The answer must be every line from the entries below that includes "breadcrumb".

======== DATA SECTION ========

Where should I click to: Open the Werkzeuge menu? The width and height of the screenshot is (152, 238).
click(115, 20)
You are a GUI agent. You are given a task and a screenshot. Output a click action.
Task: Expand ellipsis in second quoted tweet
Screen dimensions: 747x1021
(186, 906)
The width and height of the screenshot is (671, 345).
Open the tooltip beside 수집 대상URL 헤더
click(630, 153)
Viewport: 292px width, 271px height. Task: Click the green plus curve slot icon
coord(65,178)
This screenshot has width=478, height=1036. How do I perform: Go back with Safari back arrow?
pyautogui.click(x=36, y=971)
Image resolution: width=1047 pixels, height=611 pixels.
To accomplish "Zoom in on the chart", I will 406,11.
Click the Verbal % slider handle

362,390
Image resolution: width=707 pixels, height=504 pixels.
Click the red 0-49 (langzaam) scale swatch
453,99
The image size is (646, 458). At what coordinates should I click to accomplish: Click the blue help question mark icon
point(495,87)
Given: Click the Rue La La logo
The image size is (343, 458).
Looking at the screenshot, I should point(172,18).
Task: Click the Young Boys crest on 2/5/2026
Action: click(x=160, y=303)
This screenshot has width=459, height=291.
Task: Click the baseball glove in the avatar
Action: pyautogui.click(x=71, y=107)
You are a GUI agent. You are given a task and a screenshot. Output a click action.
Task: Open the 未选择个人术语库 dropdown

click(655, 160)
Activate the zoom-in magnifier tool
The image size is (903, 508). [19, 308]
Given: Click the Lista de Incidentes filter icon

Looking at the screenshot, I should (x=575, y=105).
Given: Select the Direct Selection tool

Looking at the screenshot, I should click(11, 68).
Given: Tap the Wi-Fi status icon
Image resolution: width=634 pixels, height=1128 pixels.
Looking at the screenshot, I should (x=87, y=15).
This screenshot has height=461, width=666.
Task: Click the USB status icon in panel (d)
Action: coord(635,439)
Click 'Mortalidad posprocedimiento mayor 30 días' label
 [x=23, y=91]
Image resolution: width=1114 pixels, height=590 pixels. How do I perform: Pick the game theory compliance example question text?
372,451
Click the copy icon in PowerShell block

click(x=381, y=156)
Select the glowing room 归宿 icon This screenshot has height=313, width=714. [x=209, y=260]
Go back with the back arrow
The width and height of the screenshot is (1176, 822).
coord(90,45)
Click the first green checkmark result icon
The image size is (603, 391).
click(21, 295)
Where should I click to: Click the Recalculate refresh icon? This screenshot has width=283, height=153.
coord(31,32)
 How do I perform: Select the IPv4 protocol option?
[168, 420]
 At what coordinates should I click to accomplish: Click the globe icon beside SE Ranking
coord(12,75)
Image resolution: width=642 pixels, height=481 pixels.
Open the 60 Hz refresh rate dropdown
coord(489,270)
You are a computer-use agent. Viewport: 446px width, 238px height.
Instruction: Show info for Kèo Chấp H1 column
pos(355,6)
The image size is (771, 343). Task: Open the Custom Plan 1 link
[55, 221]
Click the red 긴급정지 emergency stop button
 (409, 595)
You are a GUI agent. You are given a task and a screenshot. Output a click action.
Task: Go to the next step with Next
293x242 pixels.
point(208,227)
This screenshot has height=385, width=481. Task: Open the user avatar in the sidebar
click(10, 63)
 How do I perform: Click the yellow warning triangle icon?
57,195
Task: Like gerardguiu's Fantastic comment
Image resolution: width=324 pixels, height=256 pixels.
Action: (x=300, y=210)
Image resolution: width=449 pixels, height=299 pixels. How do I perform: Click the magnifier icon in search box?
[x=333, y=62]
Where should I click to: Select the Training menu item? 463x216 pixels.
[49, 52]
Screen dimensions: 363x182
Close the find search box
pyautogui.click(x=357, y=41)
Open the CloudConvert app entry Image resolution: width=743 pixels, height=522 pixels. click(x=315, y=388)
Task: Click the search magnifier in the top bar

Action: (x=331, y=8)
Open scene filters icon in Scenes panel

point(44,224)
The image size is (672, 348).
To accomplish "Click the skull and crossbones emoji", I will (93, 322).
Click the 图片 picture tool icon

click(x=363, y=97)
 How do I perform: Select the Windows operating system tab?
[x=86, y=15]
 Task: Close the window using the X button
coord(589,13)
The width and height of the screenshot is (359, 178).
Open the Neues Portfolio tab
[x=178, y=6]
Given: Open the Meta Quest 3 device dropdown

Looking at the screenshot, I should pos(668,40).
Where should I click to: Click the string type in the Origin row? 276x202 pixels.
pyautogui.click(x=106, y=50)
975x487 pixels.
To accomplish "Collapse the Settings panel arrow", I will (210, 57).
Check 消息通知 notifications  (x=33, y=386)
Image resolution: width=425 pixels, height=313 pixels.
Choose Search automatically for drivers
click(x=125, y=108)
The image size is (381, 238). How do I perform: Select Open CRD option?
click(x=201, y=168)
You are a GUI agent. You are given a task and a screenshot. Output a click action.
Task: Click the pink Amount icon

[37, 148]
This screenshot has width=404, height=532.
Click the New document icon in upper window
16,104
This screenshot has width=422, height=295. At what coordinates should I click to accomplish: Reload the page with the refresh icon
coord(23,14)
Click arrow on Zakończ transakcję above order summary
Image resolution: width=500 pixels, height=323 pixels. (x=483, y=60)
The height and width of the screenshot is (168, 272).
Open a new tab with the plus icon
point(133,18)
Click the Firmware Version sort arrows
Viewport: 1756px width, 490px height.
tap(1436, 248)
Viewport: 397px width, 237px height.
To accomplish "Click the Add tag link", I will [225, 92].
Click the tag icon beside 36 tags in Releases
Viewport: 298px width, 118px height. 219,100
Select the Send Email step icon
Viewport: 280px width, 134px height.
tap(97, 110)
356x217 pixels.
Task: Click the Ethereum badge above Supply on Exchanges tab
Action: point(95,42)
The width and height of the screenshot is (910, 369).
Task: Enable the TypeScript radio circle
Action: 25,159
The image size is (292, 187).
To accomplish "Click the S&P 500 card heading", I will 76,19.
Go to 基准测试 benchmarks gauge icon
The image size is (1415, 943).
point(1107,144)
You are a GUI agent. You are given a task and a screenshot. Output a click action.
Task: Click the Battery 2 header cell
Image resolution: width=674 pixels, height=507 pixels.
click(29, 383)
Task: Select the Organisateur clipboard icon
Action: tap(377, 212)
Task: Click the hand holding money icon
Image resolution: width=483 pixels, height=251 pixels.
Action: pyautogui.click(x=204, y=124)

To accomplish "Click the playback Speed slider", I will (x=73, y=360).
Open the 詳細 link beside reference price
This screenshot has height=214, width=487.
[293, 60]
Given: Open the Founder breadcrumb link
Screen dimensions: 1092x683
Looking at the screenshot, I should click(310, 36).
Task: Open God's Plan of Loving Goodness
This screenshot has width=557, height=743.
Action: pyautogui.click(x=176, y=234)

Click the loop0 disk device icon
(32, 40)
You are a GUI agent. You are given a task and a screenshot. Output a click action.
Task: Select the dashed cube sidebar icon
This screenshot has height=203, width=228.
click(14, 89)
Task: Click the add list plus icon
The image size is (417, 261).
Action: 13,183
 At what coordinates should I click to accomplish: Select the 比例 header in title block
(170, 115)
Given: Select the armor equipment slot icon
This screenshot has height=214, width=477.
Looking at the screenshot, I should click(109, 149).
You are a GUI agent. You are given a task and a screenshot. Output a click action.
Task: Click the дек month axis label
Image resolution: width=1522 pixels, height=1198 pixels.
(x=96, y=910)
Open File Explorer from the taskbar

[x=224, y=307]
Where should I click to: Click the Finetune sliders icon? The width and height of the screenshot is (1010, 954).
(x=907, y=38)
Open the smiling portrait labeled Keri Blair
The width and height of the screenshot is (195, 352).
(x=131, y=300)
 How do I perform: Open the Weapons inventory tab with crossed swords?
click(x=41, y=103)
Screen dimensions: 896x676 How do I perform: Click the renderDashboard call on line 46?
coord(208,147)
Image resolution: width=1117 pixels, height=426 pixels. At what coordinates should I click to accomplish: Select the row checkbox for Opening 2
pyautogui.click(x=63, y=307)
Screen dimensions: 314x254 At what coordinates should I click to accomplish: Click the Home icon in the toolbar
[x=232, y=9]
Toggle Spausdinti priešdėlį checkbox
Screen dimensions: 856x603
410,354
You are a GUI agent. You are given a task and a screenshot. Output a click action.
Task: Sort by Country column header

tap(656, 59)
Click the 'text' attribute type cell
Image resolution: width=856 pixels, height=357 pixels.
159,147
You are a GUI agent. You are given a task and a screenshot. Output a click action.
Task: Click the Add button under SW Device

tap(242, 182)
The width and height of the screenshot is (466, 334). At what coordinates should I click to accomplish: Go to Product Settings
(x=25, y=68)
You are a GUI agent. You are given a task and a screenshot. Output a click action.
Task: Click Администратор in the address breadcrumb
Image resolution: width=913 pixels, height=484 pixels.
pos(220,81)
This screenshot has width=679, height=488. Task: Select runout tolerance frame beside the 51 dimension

========

## SOLUTION TO THE PROBLEM
Given: Open the Founder breadcrumb link
Task: Click Администратор in the address breadcrumb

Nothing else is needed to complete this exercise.